Further, concerns regarding adverse clinical trial outcomes, side effects and infliction of pain were referenced.
‘I suppose the major risk would be an adverse reaction which could either one, make the condition worse, or two result in end of life. – Parent of child with leukodystrophy.
One parent whose child had become critically ill after receiving an experimental treatment in trial, reflected on feeling blind to the seriousness of said trial risks. They highlight the need for trial staff to appropriately emphasise risk and ensure this not be overshadowed by what participants perceive to be positive outcomes.

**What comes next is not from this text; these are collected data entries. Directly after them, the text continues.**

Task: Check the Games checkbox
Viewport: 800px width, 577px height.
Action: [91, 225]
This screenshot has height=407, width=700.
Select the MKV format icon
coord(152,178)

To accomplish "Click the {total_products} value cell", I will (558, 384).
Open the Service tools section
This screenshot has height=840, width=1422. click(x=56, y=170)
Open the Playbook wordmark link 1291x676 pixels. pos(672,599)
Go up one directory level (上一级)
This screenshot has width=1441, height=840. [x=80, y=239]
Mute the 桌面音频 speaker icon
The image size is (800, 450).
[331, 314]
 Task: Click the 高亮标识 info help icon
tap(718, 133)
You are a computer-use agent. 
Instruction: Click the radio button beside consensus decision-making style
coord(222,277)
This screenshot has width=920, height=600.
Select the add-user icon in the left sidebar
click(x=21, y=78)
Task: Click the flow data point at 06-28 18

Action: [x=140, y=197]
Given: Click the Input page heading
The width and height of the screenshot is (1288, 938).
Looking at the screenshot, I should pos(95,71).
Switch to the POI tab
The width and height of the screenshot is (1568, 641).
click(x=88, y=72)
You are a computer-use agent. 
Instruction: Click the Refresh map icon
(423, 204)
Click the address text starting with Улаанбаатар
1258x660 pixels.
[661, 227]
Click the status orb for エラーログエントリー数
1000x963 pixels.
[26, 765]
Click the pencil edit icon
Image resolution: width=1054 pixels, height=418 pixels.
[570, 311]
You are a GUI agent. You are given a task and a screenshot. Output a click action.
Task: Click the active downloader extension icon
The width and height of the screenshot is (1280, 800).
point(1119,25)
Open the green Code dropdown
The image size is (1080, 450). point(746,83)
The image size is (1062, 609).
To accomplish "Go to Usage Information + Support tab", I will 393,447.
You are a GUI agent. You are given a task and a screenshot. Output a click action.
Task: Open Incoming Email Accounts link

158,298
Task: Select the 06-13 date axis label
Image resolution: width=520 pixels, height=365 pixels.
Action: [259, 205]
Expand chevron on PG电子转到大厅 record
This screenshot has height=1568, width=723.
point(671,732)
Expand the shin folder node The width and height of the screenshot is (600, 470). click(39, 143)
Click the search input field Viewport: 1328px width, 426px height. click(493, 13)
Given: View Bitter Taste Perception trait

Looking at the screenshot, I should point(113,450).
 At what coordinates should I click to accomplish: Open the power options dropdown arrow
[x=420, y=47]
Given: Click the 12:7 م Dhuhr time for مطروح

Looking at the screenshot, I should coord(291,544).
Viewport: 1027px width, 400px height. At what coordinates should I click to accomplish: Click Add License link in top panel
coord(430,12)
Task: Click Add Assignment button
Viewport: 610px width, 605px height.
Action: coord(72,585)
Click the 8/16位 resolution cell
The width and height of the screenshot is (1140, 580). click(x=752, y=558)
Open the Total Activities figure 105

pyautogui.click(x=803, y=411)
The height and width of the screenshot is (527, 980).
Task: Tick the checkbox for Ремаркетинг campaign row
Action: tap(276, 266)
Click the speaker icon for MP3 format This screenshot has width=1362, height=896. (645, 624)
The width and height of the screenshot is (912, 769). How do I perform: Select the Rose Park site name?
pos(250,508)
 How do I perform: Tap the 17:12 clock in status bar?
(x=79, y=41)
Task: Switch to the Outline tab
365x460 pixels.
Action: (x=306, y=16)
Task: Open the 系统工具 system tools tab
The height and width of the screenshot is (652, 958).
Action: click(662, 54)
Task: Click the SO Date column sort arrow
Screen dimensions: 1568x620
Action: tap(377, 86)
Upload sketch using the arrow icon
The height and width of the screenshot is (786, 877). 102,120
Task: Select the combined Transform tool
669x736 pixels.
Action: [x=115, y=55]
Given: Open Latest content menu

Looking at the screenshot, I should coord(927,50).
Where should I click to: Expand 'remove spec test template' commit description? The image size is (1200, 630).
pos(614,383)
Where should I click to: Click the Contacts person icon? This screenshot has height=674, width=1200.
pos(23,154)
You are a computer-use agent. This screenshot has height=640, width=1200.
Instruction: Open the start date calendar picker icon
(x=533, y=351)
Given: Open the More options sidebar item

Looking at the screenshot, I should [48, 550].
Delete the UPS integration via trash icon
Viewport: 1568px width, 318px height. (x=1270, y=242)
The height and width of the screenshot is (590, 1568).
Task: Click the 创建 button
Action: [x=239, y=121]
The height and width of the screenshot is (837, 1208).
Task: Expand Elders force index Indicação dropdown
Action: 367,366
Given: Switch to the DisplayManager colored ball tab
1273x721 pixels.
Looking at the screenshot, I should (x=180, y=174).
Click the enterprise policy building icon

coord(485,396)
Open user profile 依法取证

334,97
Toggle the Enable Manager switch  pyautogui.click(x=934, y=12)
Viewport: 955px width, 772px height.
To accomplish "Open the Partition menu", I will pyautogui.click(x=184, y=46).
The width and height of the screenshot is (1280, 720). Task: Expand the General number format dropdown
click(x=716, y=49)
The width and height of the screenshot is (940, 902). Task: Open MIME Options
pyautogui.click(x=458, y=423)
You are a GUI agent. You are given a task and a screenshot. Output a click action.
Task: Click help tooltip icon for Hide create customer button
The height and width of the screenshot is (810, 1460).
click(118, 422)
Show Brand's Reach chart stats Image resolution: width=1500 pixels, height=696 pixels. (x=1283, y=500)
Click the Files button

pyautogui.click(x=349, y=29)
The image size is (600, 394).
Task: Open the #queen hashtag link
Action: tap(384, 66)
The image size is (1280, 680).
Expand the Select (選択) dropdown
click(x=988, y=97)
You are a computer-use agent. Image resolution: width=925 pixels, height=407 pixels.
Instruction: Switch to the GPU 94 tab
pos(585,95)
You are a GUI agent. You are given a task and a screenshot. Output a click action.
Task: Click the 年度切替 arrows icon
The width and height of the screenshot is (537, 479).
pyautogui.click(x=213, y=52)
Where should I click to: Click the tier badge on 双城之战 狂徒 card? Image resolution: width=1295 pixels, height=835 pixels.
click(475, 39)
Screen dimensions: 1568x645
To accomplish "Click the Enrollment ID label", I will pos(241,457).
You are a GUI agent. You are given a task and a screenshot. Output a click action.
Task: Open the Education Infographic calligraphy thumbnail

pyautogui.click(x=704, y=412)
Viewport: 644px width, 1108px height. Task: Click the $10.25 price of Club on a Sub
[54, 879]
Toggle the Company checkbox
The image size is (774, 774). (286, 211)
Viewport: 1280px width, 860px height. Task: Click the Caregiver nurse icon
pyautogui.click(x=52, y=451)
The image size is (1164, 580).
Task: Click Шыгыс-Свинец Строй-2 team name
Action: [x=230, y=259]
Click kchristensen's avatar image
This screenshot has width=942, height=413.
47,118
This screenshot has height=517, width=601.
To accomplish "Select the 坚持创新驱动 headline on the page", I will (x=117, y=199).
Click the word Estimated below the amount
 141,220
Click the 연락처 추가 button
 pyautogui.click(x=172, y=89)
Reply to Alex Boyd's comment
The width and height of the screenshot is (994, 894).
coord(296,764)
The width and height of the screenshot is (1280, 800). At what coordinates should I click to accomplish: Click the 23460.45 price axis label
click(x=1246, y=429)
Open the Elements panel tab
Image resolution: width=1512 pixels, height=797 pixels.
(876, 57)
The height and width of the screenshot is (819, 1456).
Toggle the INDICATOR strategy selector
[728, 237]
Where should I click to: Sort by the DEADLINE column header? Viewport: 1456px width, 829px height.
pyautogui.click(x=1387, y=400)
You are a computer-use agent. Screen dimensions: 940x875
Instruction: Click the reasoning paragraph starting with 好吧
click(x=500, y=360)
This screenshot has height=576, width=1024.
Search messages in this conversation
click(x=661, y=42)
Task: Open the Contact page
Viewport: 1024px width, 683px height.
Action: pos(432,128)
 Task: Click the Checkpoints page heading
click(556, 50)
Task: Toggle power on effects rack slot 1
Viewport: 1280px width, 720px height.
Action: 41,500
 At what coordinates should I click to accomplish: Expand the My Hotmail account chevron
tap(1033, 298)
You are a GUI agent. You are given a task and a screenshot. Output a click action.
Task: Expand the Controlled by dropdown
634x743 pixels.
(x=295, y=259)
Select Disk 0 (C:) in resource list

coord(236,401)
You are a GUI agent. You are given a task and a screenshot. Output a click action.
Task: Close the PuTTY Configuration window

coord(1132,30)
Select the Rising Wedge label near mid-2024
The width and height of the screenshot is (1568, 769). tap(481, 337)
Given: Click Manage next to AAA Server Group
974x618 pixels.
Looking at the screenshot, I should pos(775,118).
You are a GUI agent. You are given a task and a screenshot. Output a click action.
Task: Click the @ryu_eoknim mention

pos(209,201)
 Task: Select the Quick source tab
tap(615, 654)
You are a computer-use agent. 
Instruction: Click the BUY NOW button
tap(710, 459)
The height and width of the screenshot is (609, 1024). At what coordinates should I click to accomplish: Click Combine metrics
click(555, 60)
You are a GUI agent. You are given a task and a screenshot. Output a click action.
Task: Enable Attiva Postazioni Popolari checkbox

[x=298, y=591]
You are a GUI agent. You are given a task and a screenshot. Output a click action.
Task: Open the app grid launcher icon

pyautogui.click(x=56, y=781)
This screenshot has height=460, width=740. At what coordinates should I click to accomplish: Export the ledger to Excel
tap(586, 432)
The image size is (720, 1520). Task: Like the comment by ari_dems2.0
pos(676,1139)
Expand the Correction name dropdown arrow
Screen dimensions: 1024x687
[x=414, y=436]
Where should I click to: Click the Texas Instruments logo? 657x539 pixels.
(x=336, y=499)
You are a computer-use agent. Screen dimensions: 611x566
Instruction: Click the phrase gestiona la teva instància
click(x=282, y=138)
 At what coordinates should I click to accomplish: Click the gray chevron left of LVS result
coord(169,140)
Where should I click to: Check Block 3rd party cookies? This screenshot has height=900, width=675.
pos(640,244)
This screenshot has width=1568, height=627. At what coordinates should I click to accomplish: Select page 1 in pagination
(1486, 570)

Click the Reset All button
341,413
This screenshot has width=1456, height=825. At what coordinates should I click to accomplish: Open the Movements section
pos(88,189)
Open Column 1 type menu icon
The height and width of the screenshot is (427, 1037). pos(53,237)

‘Coming in they sat us down and went, well this thing could go wrong, and this thing could go wrong, and it felt like the kind of conversation you would have if you were going in for minor surgery…and then when we were in there it’s not a ‘there’s a small chance this could go wrong’ it’s a ‘there’s 30% chance this could go wrong’… I guess we went into it a little bit naively.’
Interviewees felt they would be less concerned to enrol in a clinical trial if provided adequate and transparent information during the recruitment phase. Their key information needs are described below (Table 2).
They also felt that the support of their trusted treating clinicians would further minimise concerns associated with clinical trial participation.
‘I would really respect that geneticist’s input—you know whether, she said it (the clinical trial) was going to be okay. I would really take that on board and feel reassured’.—Parent of adult with leukodystrophy.
‘There is no doubt I’d involve his treating team. If they are involved, they can probably dumb down some stuff for me. You know there might be some things I look at and think ‘that’s fine’ but they say hang on, this isn’t very good.’ – Parent of child with leukodystrophy.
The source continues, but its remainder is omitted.